─── Document text ───

The researchers say that while Ebola has not totally extirpated apes from Lossi, it has reduced once large populations down to smaller sizes at which they are “significantly less resilient to illegal hunting and other looming threats.”

“Although habitat loss is a huge problem for gorillas and chimpanzees in eastern Africa and chimpanzee populations in west Africa, it is a very distant third to Ebola and bushmeat hunting in western equatorial Africa where these Ebola outbreaks have been occurring,” Walsh told mongabay.com. “Confinement to small populations has not played a role in these outbreaks. To the contrary, these outbreaks have been in really large, high density populations. Thus, the story is really that it is Ebola which is reducing western gorillas to small populations (not habitat loss), at which time they then become more susceptible to factors such as hunting.”

There is also concern that Ebola appears to be spreading towards other protected areas in the region, but team notes that a vaccination campaign could reduce the impact of Ebola in these yet affected gorilla populations. Since the disease appears to be spread from gorilla social group to gorilla social group, and not from a reservoir host, targeted vaccination could break the chain of transmission. Further, because the research suggests that Ebola is progressing at a consistent state, a vaccination campaign could be “targeted just ahead of the advancing wave.”

─── Record extracts ───

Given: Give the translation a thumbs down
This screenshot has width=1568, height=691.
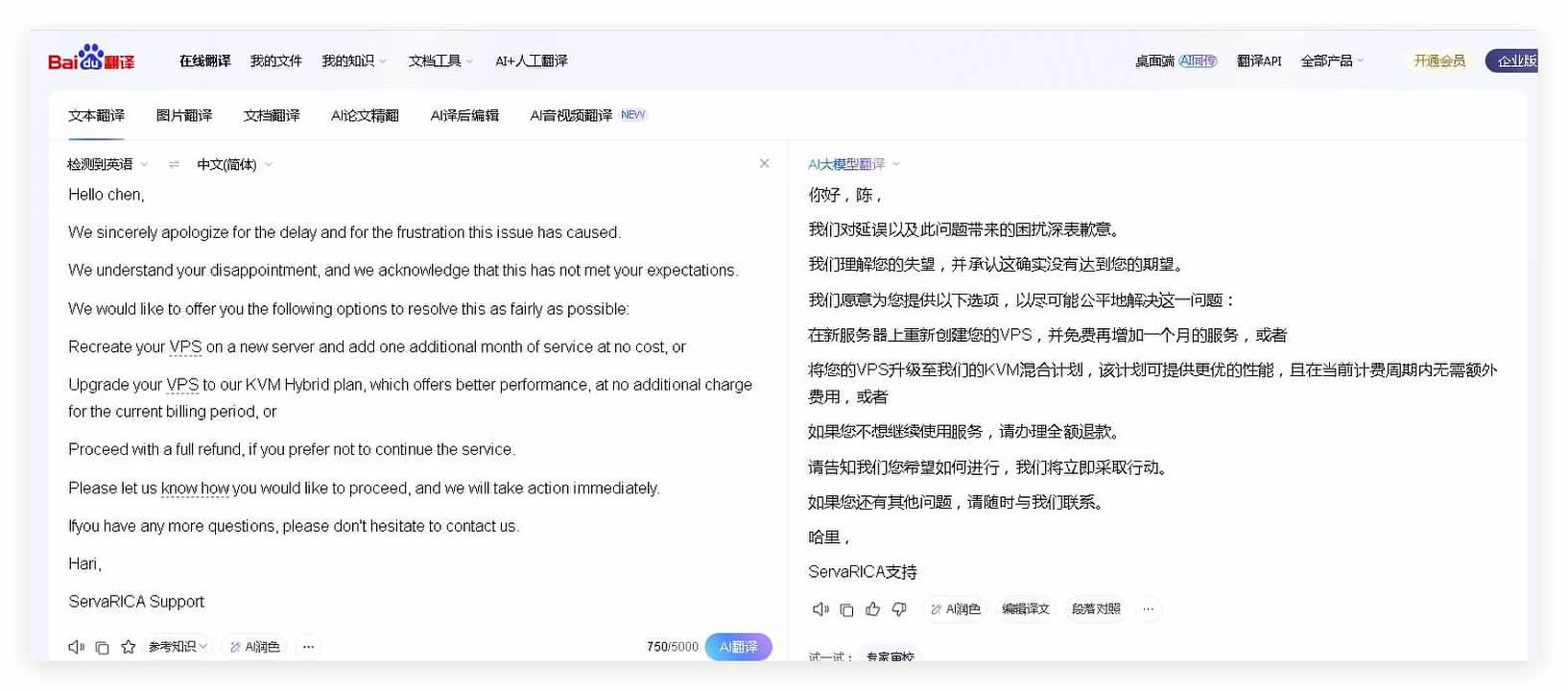Looking at the screenshot, I should click(899, 609).
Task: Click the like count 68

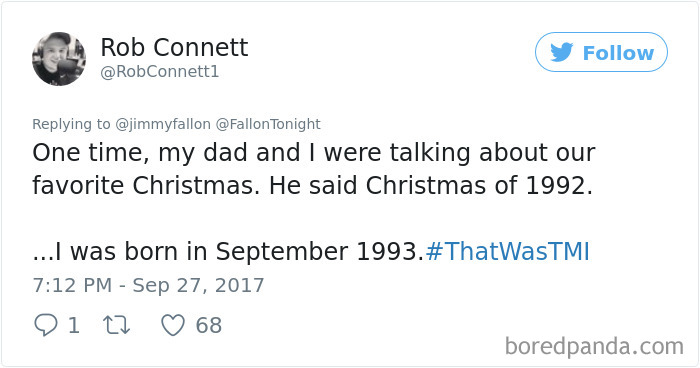Action: click(208, 325)
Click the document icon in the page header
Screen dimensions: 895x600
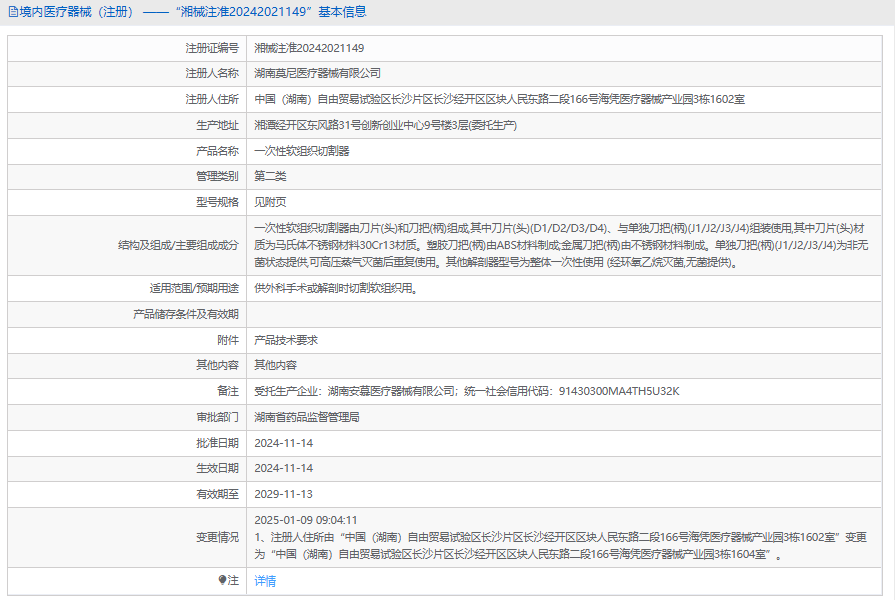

───

Try it:
Reproduce the entire passage above about Ebola's toll on western gorillas, word for word.

Exercise solution:
The researchers say that while Ebola has not totally extirpated apes from Lossi, it has reduced once large populations down to smaller sizes at which they are “significantly less resilient to illegal hunting and other looming threats.”

“Although habitat loss is a huge problem for gorillas and chimpanzees in eastern Africa and chimpanzee populations in west Africa, it is a very distant third to Ebola and bushmeat hunting in western equatorial Africa where these Ebola outbreaks have been occurring,” Walsh told mongabay.com. “Confinement to small populations has not played a role in these outbreaks. To the contrary, these outbreaks have been in really large, high density populations. Thus, the story is really that it is Ebola which is reducing western gorillas to small populations (not habitat loss), at which time they then become more susceptible to factors such as hunting.”

There is also concern that Ebola appears to be spreading towards other protected areas in the region, but team notes that a vaccination campaign could reduce the impact of Ebola in these yet affected gorilla populations. Since the disease appears to be spread from gorilla social group to gorilla social group, and not from a reservoir host, targeted vaccination could break the chain of transmission. Further, because the research suggests that Ebola is progressing at a consistent state, a vaccination campaign could be “targeted just ahead of the advancing wave.”